My sweetie Jeannie, who is computer savvy figured out how to get me bacKon DU after months following
my stoke in May. .The stroke took so much from me, half my sight half my sense, and " all my patience "according to her.So, please under stand if I amslow for awile.
It' s great to be back!
I had slept the night in a chair, feet up on another chair. The people on the landing were up already,
busy with making coffee and biscuits in the shade next to the tracks. I saw a guy pass a few times,
he looked at me. I was a long haired gringo, the only gringo among the hundred or so folk on the landing.
Not a beer in sight, but I bought a coffee and a sweet roll and sat down, waiting for the train back to Arizona.
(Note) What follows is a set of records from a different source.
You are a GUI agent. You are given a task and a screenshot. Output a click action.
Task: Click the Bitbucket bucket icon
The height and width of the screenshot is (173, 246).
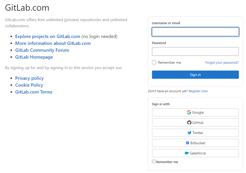tap(187, 143)
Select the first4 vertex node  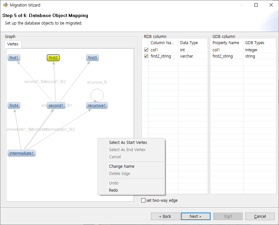pyautogui.click(x=14, y=106)
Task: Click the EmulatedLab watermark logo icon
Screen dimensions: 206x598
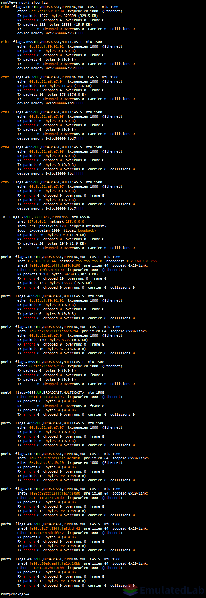Action: [x=130, y=590]
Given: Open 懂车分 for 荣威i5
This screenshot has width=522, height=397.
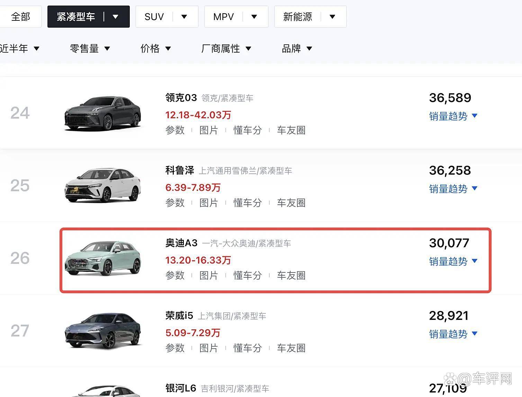Looking at the screenshot, I should (x=247, y=348).
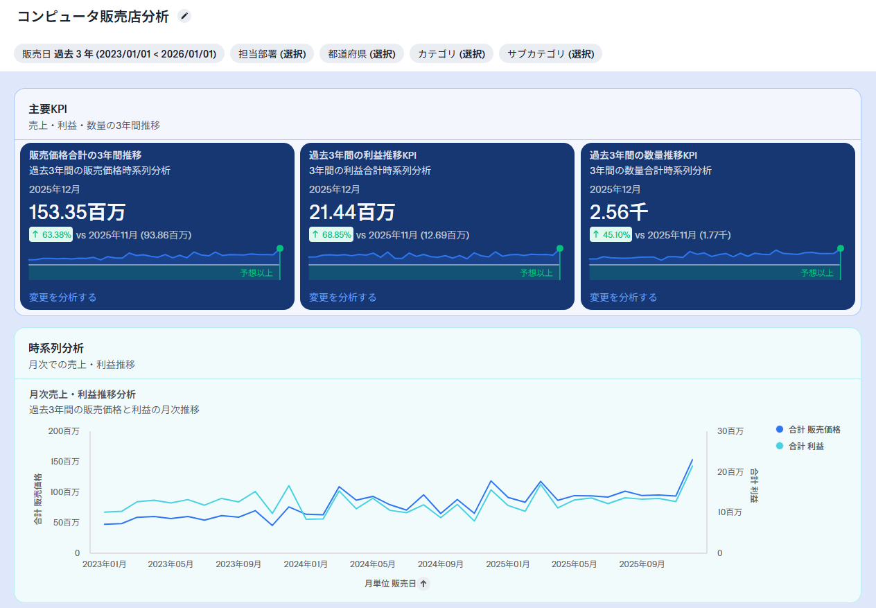The height and width of the screenshot is (608, 876).
Task: Click the green end-point dot on profit sparkline
Action: 560,248
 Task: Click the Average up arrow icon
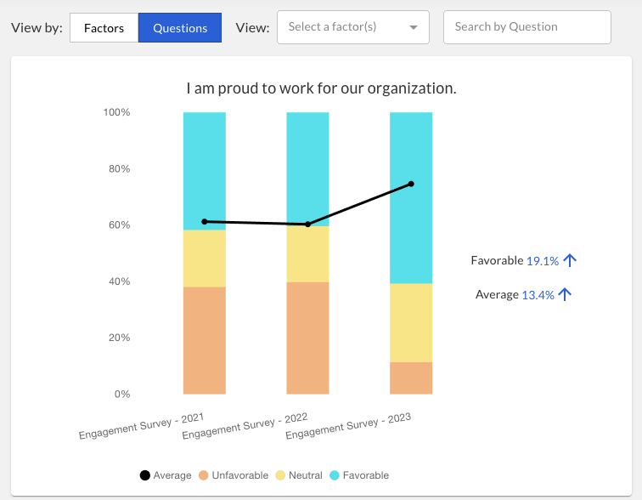point(565,294)
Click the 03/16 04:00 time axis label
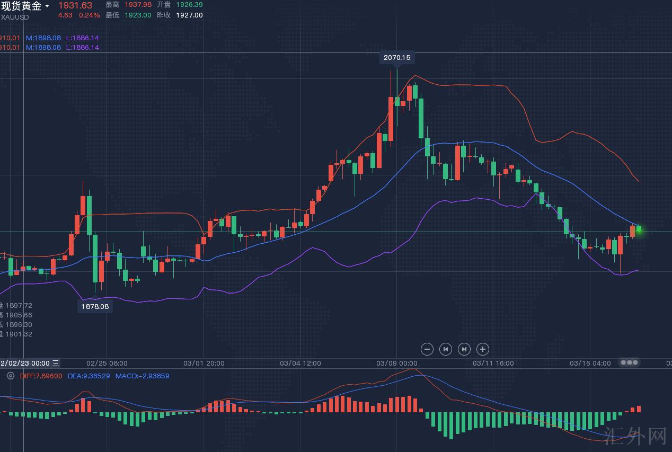This screenshot has width=672, height=452. (x=590, y=364)
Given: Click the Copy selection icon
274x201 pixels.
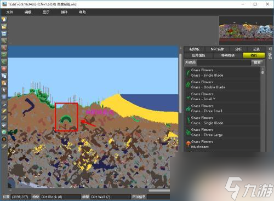Looking at the screenshot, I should (4, 76).
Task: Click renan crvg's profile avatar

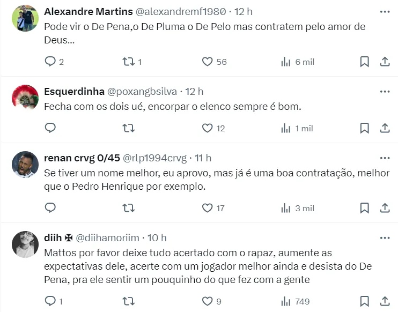Action: point(25,165)
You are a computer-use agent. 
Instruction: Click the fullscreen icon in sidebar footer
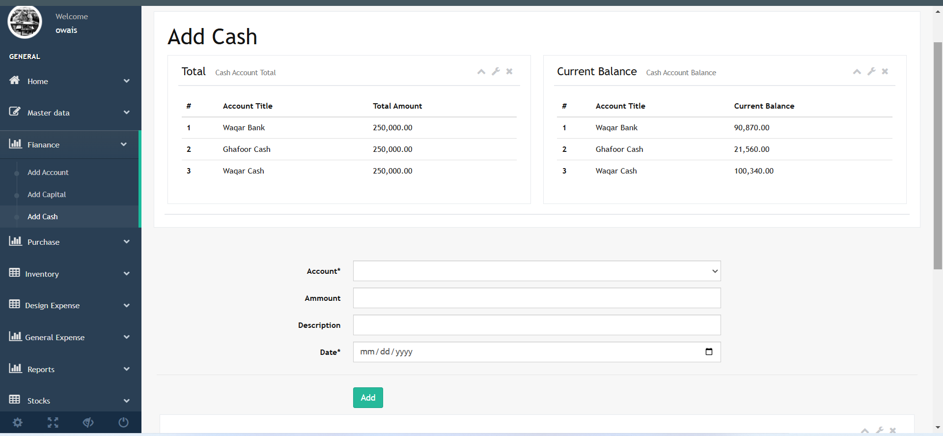pyautogui.click(x=53, y=423)
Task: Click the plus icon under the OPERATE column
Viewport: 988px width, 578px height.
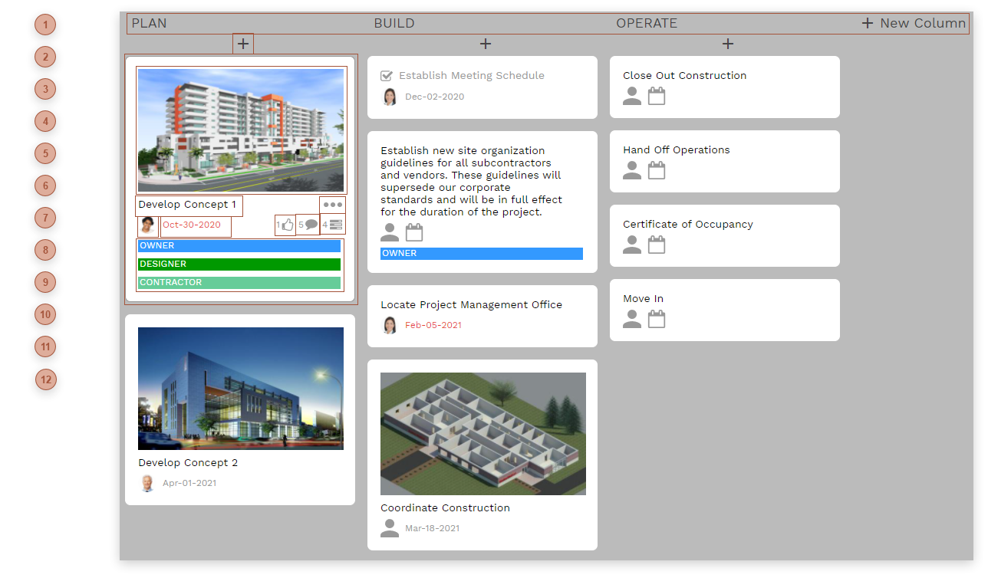Action: (x=727, y=44)
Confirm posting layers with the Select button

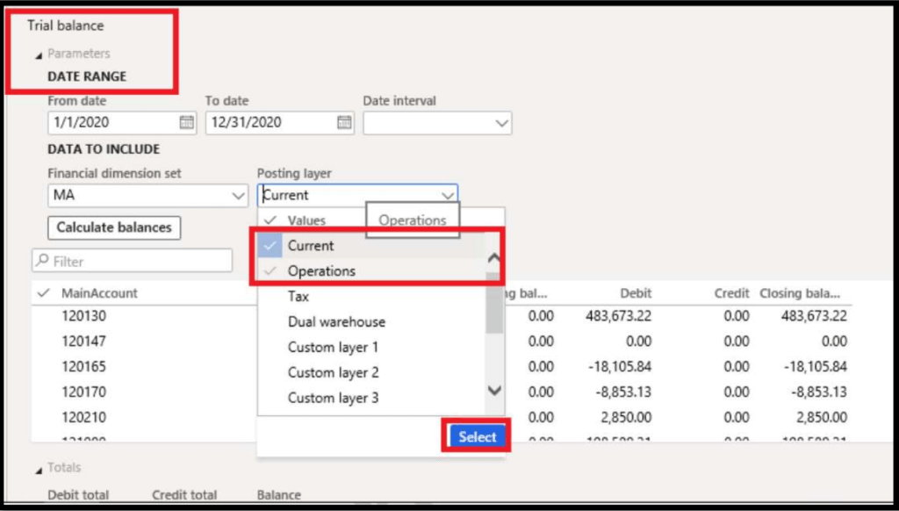(x=475, y=436)
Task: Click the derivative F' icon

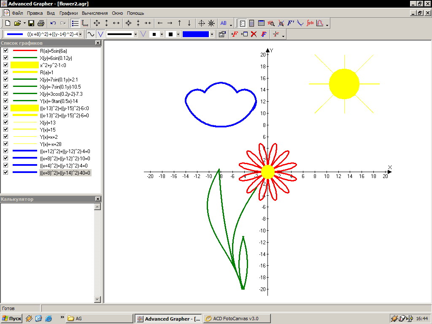Action: click(x=291, y=23)
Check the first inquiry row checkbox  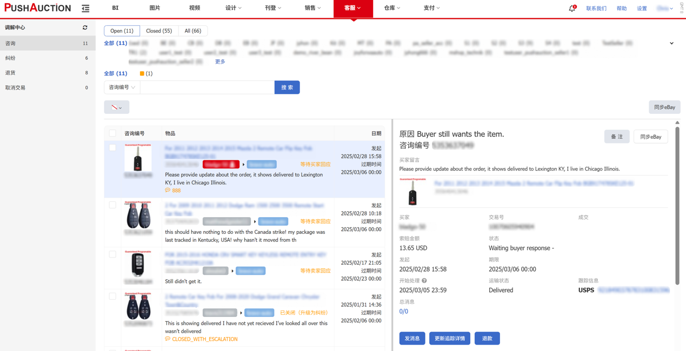[112, 148]
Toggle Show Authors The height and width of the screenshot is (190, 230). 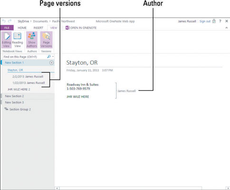click(32, 39)
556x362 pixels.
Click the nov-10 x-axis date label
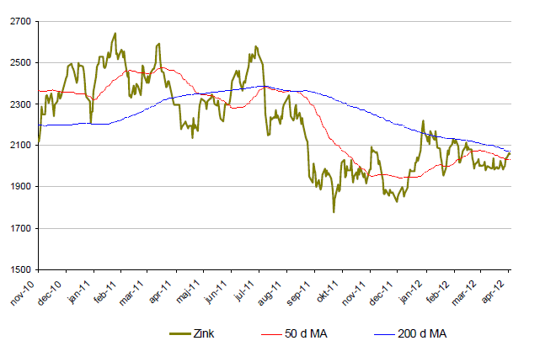[x=28, y=289]
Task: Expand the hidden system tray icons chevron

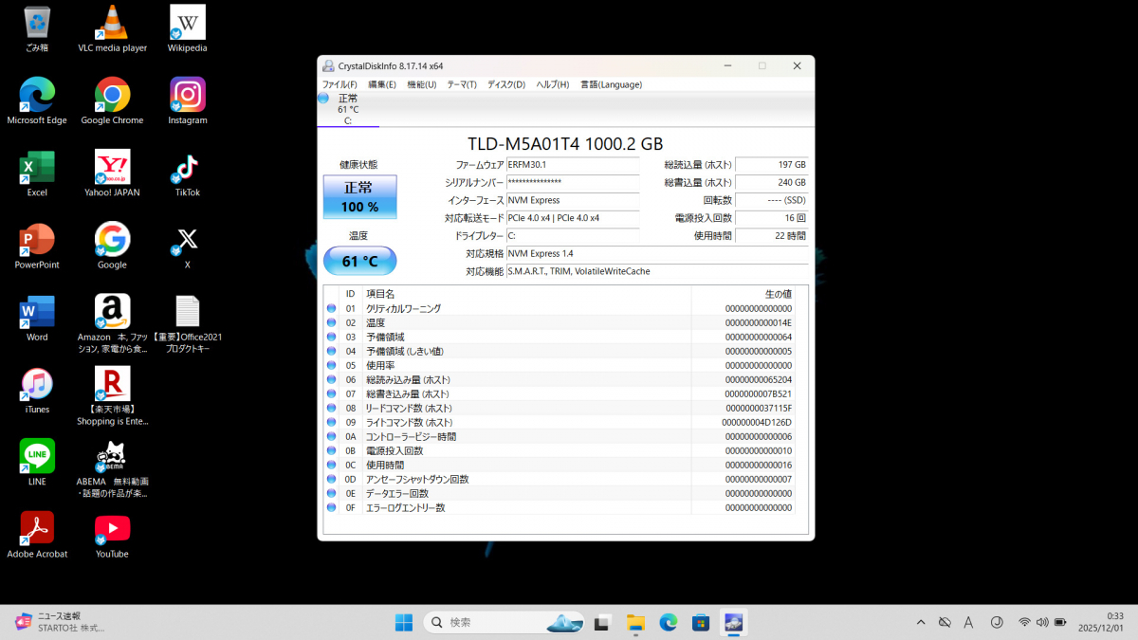Action: tap(920, 622)
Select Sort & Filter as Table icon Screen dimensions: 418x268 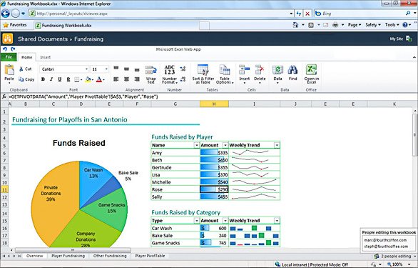pyautogui.click(x=203, y=70)
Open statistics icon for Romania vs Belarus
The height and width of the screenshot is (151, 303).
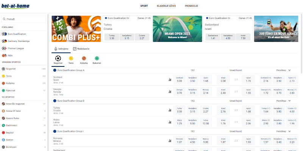tap(170, 140)
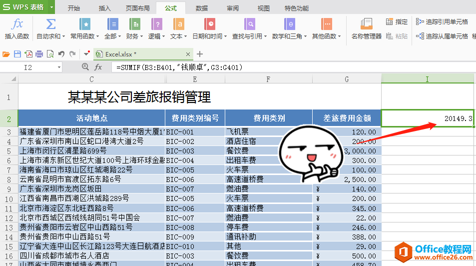Click the Insert Function fx icon
476x266 pixels.
point(17,24)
The guy finally came up to me and asked "tu sabes mota"? Do you know grass? Oh si I said, and he motioned me to
follow him. We walked a ways, off the landing and into the underbrush where there were a group of migrant
cotton picker guys, their cotton collection bags tucked under their belts, seemingly their only possession.
One of them rolled a huge joint and we all got quite stoned. Then another picked up a red ant and a black ant
in his palm, and we crowded around to watch the battle, laughing and cheering.
The train arrived and we headed back to the landing. The top of the train was covered by the migrant pickers,
riding for free. I boarded and headed home. There was beer on the train.